= Omnigenic model =

Model of genetic architecture of complex traits

The Omnigenic Model, first proposed by Evan A. Boyle, Yang I. Li, and Jonathan K. Pritchard, describes a hypothesis regarding the heritability of complex traits. Expanding beyond polygenes, the authors propose that all genes expressed within a cell affect the expression of a given trait. In addition, the model states that the peripheral genes, ones that do not have a direct impact on expression, explain more heritability of traits than core genes, ones that have a direct impact on expression. The process that the authors propose that facilitates this effect is called "network pleiotropy", in which peripheral genes can affect core genes, not by having a direct effect, but rather by virtue of being mediated within the same cell.

== History ==
The proposed Omnigenic Model is type of non-mendellian inheritance that builds off of previous research regarding the Polygenic Model and Fisher's Infinitesimal Model. Under the Polygenic Model, for traits, like height, to be continuous in a population there must be many genes that code for the trait. Otherwise, the expression of the trait is limited by the number of possible combinations of alleles.
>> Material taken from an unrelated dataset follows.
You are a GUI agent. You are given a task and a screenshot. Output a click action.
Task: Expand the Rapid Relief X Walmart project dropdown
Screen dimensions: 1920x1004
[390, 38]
The many genes which code for the continuous trait are also further modified by environmental conditions.

Similar to Fisher's Infinitesimal Model, the Omnigenic Model proposes that as the number of genes that code for a trait increases, the total amount of heritability each gene explains decreases. However, in the case of the Omnigenic Model, genes are organized into two groups – core and peripheral genes. Core genes are the relatively few genes that directly impact trait expression and peripheral genes have non-direct effects on core genes. Core genes may have large detectable effects on trait heritability; however, core genes explain less heritability than peripheral genes, as their small effects greatly outnumber the core genes. The identification and distinctions between core and peripheral genes are still being investigated.

The Omnigenic hypothesis has broad implications for the field of genetics, especially regarding the effectiveness of Genome-wide Association Studies (GWAS) in detecting genetic variants that are predictive of disease. GWAS detect genetic variants that predict the incidence of a disease. For example, GWAS have identified genetic variants that are responsible for 10% of the heritability of Type II diabetes. Under the Omnigenic Model, these detected variants may not be as important as other peripheral gene effects. The Omnigenic hypothesis may also explain why the significant genetic variants detected by GWAS vary between populations, which complicates the usefulness of GWAS in clinical settings. Identification of core genes is still considered important to provide biological insights.

In 1999, Autism Spectrum Disorder (ASD) was determined to be a highly polygenic trait with more than 15 traits associated with its expression. This conclusion has been revisited and challenged in light of the formation of the Omnigenic Model. The current understanding of the disease has identified thousands of possible genes that affect the expression and severity of ASD; however, these genes act through similar pathways such as a deficit in neural development early in life.

== Evidence ==
The initial evidence proposed in support for the Omnigenic Model comes from two main components: the widespread effect of traits across the genome and the inability of cell-specific disease pathways to fully explain heritability. Genes that encode for continuous traits are found widely across the genome, with a gene that has a significant effect on trait expression occurring every 10,000-100,000 base pairs. The distance between these significant effects within the genome implies that these significant genes are not tied to similar regulatory pathways. Likewise, within some diseases, genes that are broadly found in all cells typically have stronger effects on heritability than genes expressed within cell-specific disease pathways.

Since this initial evidence, support for the Omnigenic Model has grown, especially with the documentation of trans-regulatory elements on gene expression. Trans-regulatory elements are DNA sequences that modify and regulate the expression of many distant genes. Evidence of trans-regulatory elements significantly impacting heritability builds support for a mechanism that which peripheral genes can impact trait expression and heritability.

Beyond humans, evidence for Omnigenic traits have been found across animals and plants. For example, the Eurasian Aspen, Populus tremula, has high variability in leaf shape across its range, but core genes that determine leaf shapes are unable to be identified using genome-wide association studies, which suggests that leaf shape is determined by many genes with small statistically insignificant effect sizes.

== Evolutionary Implications ==
The Omnigenic Model challenges modern efforts within evolutionary biology to identify traits that are responsible for adaption. Under the Omnigenic Model, trait adaptations that are a result of changes in a single to a few genes may be rare, instead the majority of trait adaptations may be driven by small changes in allele frequency over the whole genome. These small changes across the genome would add up to have profound effects on trait expression. Methods for detecting widespread gene expression adaptation have been developed and provide evidence that many adaptations are highly polygenic.